### Directions
Print the text about the animated AIDS awareness films in full, word for word.

New York animation studio creates a series of five short films to help bring awareness to AIDS prevention and awareness initiatives.

New York-based animation studio the STUDIO recently teamed up with the Foundation for AIDS Research to launch a multi-platform series of films for the HIV CURE Summit in San Francisco on World AIDS Day. The five films, which were unveiled by amfAR president Kevin Frost at the 2016 World AIDS Day Forum on December 1st, create a single piece of communication that speaks to multiple audiences; donors, educators, policy-makers, advocators, and the scientific community.

The collaboration between amfAR and the STUDIO began earlier this year when the STUDIO created a short film for amfAR’s Galas. The partnership with amfAR continues the STUDIO’s commitment to purpose-driven work that compels audiences to engage in social impact.

AIDS prevention and awareness initiatives have always been a part of the company’s history. “The opportunity to be involved in a project where a CURE (Charting, Understanding, Recording and Eliminating) is a possibility was an enormous privilege and opportunity. We’re honored to be a part of bringing that message -- which is a paradigm shift from prevention and treatment to CURE -- to a wider audience,” commented the STUDIO founder Mary Nittolo. “Scientific and healthcare communications are often cold and clinical. They can feel synthetic, dark, and alien. We wanted to opt for something inspirational that offers hope and gives notice to a momentous medical breakthrough that is finally within our reach. At the same time, the science needed to be accurately communicated to a variety of audiences from scientific and medical to academic and donor communities. We needed to depict the science proposed to cure AIDS in a human way that was both artful and visually engaging.”

“The challenge was translating complex scientific language into a compelling narrative,” said David Grad, EP/Head of Integrated Production at the STUDIO. “With beautiful imagery we simplified highly technical information into something that could be clearly understood by even non-medically trained audiences.”

[Collected data]

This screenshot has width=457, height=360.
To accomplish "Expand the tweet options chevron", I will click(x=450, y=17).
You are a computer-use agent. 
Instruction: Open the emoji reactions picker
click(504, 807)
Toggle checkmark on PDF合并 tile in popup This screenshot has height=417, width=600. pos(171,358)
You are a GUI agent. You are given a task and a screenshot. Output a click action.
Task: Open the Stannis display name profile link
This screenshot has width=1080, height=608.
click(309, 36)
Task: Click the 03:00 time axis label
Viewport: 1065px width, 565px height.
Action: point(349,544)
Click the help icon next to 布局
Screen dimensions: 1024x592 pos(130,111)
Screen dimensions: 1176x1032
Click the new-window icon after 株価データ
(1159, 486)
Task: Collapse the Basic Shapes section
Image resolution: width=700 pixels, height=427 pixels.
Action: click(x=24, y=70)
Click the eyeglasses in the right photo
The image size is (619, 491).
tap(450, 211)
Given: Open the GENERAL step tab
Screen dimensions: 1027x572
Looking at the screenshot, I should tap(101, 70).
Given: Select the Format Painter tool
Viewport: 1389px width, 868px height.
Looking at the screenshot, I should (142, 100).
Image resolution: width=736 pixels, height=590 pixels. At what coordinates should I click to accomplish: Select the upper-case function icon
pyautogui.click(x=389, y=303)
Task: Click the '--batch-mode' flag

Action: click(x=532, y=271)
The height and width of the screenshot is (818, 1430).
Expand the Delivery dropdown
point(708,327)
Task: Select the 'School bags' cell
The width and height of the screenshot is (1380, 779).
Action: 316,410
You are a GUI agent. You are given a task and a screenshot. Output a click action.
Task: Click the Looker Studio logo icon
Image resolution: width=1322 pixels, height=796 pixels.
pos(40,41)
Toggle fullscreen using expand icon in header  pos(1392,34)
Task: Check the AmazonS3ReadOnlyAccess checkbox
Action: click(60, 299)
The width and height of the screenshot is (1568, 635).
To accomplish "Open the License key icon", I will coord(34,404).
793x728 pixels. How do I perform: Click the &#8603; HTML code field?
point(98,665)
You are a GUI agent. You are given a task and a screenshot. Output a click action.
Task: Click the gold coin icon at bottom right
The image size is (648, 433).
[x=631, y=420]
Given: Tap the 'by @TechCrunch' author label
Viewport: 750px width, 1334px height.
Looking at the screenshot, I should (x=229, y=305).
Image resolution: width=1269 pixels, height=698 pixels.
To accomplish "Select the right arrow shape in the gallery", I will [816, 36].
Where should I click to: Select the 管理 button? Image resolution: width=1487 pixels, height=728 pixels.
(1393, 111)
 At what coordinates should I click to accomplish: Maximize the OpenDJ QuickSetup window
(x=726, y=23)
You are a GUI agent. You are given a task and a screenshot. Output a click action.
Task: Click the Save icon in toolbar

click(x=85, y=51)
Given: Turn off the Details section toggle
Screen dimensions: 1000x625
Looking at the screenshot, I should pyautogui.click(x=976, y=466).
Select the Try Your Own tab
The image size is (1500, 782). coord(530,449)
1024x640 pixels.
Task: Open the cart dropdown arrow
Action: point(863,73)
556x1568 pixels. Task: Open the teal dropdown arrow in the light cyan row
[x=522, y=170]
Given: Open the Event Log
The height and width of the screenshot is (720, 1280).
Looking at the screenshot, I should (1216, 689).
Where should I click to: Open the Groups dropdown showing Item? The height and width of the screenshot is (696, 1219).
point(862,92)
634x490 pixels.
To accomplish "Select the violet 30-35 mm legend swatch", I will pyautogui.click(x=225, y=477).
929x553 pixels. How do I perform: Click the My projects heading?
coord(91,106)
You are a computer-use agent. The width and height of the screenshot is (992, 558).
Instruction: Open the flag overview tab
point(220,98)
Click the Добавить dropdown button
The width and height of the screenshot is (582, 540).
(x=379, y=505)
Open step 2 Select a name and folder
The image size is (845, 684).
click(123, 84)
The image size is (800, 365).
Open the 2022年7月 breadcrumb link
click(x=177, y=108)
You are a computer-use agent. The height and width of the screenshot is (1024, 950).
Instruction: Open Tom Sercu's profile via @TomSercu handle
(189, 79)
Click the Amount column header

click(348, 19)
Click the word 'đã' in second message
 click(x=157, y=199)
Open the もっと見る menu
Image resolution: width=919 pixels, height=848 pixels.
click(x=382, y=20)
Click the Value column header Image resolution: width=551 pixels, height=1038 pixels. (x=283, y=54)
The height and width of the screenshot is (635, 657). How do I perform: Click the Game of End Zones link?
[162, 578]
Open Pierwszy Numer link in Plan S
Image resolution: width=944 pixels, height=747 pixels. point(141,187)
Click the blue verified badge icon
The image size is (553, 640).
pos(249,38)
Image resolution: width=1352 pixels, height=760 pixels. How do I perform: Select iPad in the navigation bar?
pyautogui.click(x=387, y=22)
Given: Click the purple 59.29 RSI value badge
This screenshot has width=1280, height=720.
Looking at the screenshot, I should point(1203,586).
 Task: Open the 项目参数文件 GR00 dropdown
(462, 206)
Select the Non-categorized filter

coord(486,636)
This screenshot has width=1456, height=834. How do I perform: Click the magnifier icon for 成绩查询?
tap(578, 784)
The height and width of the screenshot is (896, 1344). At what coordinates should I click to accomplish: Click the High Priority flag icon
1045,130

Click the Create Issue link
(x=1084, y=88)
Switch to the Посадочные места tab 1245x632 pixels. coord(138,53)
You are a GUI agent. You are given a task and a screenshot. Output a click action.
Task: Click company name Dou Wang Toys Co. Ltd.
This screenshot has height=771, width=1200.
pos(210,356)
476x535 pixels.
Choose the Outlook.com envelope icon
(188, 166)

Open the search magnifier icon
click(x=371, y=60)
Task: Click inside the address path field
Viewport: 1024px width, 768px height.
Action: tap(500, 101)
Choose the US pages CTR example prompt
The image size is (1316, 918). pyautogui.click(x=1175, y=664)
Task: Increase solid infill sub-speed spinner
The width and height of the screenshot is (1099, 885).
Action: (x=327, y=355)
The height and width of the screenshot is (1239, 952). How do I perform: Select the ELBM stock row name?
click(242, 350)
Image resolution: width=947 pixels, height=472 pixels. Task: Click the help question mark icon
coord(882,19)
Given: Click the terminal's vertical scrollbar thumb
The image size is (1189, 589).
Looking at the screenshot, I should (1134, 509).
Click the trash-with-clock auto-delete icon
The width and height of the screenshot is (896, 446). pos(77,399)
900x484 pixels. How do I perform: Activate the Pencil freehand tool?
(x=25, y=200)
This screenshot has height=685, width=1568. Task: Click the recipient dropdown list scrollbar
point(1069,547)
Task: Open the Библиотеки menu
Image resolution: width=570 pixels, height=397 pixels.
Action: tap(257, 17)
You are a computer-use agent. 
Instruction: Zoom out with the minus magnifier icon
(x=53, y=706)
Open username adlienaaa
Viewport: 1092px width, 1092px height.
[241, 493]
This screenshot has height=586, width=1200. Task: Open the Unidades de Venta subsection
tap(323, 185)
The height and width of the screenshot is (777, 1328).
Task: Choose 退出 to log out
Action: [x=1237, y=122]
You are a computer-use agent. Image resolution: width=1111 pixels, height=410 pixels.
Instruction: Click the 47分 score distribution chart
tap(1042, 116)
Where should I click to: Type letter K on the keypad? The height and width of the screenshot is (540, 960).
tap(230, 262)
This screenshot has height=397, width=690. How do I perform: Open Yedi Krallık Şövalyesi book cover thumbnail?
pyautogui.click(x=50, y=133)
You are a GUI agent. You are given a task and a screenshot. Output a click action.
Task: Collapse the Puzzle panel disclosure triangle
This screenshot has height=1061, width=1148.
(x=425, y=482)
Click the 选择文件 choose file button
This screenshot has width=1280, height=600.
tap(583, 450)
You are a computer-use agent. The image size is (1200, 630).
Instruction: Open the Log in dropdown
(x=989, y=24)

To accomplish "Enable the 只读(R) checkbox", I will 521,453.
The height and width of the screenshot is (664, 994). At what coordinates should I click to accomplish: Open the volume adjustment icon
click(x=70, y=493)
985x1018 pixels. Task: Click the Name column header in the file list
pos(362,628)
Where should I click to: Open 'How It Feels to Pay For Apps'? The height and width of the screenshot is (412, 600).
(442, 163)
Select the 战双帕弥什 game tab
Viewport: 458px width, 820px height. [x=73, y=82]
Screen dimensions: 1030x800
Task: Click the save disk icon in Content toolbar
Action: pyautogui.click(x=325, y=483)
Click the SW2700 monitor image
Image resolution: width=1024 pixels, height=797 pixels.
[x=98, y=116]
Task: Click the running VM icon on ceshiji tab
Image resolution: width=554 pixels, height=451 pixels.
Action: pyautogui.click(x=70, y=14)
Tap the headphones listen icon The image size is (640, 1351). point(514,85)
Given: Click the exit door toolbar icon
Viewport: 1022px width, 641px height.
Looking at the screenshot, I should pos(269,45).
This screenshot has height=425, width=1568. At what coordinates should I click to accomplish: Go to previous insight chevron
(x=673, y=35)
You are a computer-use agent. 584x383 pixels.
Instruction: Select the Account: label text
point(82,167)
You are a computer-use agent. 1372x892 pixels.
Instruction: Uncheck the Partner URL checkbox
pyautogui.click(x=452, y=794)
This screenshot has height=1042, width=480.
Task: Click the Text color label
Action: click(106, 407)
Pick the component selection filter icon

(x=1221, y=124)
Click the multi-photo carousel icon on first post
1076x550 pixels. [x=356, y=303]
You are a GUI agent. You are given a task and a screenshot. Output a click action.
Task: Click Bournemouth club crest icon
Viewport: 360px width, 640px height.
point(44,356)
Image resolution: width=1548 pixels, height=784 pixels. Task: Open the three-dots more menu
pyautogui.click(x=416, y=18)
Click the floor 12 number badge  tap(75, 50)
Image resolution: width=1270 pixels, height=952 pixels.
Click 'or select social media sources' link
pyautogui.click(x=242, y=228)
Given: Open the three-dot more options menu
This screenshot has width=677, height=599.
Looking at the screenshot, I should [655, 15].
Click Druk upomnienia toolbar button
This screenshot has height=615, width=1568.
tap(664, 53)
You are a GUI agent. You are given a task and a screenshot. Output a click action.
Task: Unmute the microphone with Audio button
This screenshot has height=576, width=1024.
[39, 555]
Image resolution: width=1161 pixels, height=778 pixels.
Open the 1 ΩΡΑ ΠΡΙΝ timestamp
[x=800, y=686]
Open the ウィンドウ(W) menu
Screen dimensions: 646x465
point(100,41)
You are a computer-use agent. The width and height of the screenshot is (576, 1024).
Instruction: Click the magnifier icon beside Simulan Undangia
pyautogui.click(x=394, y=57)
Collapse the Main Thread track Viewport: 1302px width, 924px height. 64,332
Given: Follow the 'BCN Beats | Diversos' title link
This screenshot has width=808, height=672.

### Solved exercise
New York animation studio creates a series of five short films to help bring awareness to AIDS prevention and awareness initiatives.

New York-based animation studio the STUDIO recently teamed up with the Foundation for AIDS Research to launch a multi-platform series of films for the HIV CURE Summit in San Francisco on World AIDS Day. The five films, which were unveiled by amfAR president Kevin Frost at the 2016 World AIDS Day Forum on December 1st, create a single piece of communication that speaks to multiple audiences; donors, educators, policy-makers, advocators, and the scientific community.

The collaboration between amfAR and the STUDIO began earlier this year when the STUDIO created a short film for amfAR’s Galas. The partnership with amfAR continues the STUDIO’s commitment to purpose-driven work that compels audiences to engage in social impact.

AIDS prevention and awareness initiatives have always been a part of the company’s history. “The opportunity to be involved in a project where a CURE (Charting, Understanding, Recording and Eliminating) is a possibility was an enormous privilege and opportunity. We’re honored to be a part of bringing that message -- which is a paradigm shift from prevention and treatment to CURE -- to a wider audience,” commented the STUDIO founder Mary Nittolo. “Scientific and healthcare communications are often cold and clinical. They can feel synthetic, dark, and alien. We wanted to opt for something inspirational that offers hope and gives notice to a momentous medical breakthrough that is finally within our reach. At the same time, the science needed to be accurately communicated to a variety of audiences from scientific and medical to academic and donor communities. We needed to depict the science proposed to cure AIDS in a human way that was both artful and visually engaging.”

“The challenge was translating complex scientific language into a compelling narrative,” said David Grad, EP/Head of Integrated Production at the STUDIO. “With beautiful imagery we simplified highly technical information into something that could be clearly understood by even non-medically trained audiences.”